And yet, as he bit into the cookie, enjoying its rich notes of chocolate, caramel, and blind, bewildered terror, he heard the voice again. It spoke two words, a cosmic whisper in the uncharted neuron galaxy of his left temporal lobe: arrogance, yummy. While the last word probably had more to do with the cookie than anything else, the first cut to the root of Virgil's being like a steel blade flashing the smile of his dear friend Cam.
Arrogance. For months now, Virgil had held his arrogance like a shield against those he both longed to embrace yet had to keep away, friends who encouraged in him something he could not bear in a world gone zombie.

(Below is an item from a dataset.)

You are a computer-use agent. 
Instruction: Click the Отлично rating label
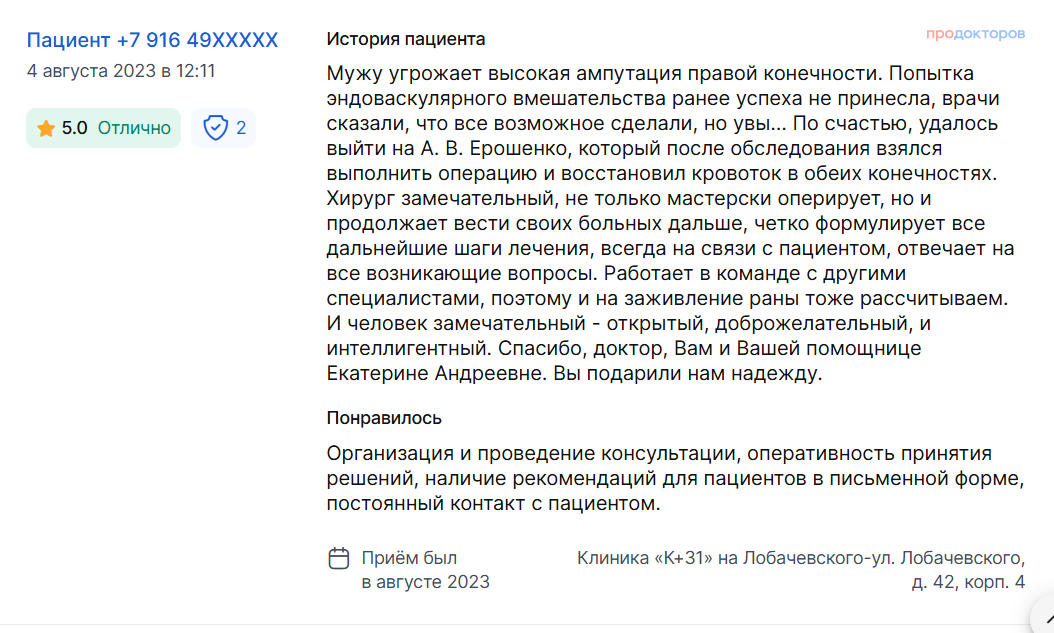134,128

Faith. His friends, rough-and-tumble (and-then-scorch-twice-over-for-good-measure) Cam, bake-and-plot-Meg, seduce-and-distance Lady M, even whacked out Lucy Tisdale (maybe especially whacked out Lucy Tisdale)--they all called forth in him an unwilling recognition of divinity he longed to ignore. They were proof--cranky and bitter, but throbbing with life nonetheless--that beauty and truth, love and kindness, nobility and goodness could still survive in the long dark winter of a zombie apocalypse. They bore in them the wounded but inconquerable essence of God.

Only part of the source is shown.